All posts
Production Published 8 min

The agent observability stack we ship to every client

Traces, spans, evals, cost-per-completed-task, and the one dashboard panel that catches 80% of regressions. Vendor-agnostic; covers Langfuse, Honeycomb, and rolling your own.

Jigar JoshiJigar JoshiAgentic AI Architect and Consultant
In this post (4 sections)

Every client engagement we run ships an observability layer with the agent. Skipping this is the single most common reason I see production agents quietly degrade over time. Nobody can see them degrade, so a tool that started failing last Tuesday keeps failing until a customer complains. Observability is what turns that silent decay into a dashboard line you can act on.

The stack

  • Per-step traces with input, output, model, tool calls, and timing, so any single request can be replayed.
  • Cost attribution per request and per route, the foundation for the savings work in the cost posts.
  • A cache-hit rate panel, kept separate from usage metrics so a broken cache cannot hide behind healthy token counts.
  • An eval suite that runs on every deploy plus a nightly canary, so regressions surface before and after release.
  • A completion-rate gauge: of N user requests today, what fraction reached a terminal state?
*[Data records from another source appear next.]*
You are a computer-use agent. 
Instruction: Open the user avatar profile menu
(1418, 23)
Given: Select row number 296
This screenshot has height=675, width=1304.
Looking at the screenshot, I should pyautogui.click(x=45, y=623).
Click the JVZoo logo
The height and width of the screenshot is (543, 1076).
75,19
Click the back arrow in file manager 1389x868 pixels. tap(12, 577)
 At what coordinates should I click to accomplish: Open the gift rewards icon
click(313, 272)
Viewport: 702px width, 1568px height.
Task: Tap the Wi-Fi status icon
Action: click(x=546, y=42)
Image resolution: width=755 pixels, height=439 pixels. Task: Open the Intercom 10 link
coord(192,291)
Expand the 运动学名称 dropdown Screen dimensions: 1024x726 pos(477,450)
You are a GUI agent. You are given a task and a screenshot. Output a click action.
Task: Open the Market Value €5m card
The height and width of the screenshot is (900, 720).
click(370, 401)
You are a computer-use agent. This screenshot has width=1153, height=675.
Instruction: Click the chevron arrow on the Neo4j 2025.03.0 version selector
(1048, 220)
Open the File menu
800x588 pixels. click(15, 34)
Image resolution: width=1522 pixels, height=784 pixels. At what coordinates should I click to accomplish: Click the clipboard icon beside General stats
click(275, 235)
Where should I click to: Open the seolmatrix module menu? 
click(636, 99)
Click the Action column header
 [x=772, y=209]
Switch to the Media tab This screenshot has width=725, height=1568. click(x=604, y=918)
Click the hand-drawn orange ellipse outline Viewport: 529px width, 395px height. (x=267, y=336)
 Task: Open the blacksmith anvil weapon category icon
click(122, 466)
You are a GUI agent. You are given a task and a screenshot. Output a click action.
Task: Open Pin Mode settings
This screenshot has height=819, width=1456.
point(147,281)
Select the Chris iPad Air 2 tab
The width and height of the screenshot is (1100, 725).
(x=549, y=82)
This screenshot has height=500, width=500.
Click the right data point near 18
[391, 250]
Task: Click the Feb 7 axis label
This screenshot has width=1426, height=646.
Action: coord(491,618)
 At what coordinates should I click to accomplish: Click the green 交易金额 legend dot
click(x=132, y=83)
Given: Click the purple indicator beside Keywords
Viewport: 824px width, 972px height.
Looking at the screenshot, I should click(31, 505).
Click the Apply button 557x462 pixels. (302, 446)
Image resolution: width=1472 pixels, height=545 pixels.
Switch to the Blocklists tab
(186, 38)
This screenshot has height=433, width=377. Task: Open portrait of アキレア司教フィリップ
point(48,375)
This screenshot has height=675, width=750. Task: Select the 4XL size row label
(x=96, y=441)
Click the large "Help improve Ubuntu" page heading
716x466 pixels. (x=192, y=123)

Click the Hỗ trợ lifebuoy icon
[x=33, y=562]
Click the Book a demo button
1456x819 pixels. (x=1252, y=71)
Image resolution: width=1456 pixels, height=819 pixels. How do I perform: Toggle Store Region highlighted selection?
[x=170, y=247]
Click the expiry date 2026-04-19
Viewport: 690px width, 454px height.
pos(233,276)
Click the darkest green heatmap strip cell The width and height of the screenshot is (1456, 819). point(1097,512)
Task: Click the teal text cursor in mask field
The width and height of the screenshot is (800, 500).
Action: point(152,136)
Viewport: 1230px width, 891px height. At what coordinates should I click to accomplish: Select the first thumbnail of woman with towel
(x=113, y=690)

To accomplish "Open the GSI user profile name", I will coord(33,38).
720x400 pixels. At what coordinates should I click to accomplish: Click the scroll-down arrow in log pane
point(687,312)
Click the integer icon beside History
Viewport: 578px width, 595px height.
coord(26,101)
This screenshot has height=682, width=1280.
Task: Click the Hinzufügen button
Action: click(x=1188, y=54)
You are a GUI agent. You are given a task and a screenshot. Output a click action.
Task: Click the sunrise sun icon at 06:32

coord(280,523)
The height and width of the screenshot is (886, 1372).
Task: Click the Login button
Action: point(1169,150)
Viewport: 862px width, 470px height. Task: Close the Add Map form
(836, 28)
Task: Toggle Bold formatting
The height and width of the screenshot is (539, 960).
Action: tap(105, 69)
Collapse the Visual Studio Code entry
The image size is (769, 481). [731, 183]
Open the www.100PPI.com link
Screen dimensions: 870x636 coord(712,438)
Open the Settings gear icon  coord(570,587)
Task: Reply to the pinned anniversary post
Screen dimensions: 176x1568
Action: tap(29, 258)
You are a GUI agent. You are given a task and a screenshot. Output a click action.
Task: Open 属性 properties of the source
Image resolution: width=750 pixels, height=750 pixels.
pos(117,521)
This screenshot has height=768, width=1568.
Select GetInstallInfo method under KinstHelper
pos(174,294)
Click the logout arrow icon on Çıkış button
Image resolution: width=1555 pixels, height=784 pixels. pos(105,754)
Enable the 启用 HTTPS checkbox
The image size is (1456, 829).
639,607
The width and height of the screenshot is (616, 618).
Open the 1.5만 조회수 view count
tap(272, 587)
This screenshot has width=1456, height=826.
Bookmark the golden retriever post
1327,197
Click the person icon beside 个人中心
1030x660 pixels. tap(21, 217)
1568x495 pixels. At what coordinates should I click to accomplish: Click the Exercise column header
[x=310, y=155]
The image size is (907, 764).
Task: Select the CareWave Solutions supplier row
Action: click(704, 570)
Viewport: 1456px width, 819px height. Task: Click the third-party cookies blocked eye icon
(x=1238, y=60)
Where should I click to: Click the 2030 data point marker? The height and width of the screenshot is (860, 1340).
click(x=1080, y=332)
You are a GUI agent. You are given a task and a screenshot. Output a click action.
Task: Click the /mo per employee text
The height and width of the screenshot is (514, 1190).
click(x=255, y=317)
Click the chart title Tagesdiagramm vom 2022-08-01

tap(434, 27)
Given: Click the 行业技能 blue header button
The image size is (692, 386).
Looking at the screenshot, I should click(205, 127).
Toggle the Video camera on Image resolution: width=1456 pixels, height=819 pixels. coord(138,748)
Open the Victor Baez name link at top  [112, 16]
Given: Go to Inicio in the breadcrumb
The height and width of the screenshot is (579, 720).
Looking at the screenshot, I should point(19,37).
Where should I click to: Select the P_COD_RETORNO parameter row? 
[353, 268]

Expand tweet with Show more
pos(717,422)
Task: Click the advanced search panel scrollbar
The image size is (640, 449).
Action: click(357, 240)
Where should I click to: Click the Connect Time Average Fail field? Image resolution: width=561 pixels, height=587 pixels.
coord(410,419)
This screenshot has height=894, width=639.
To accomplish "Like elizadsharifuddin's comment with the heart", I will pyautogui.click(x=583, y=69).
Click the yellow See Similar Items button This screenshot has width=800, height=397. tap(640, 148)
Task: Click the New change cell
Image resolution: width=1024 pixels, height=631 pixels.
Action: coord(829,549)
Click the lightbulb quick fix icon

The one panel that catches everything

Step-count distribution. A histogram of how many agent steps each request took. When this distribution shifts right or grows a long tail, something is wrong. Usually a tool starting to fail, a prompt change degrading first-pass accuracy, or a model update that needs re-tuning. I have caught more regressions on this single panel than every other piece of telemetry combined.

It works because step count is a leading indicator. Before accuracy visibly drops, before costs spike, the agent starts taking more steps to reach the same answer, retrying tools and re-planning. The long tail of that histogram is where the agents that fail after three steps live, and watching the distribution lets you find them as a population rather than one support ticket at a time.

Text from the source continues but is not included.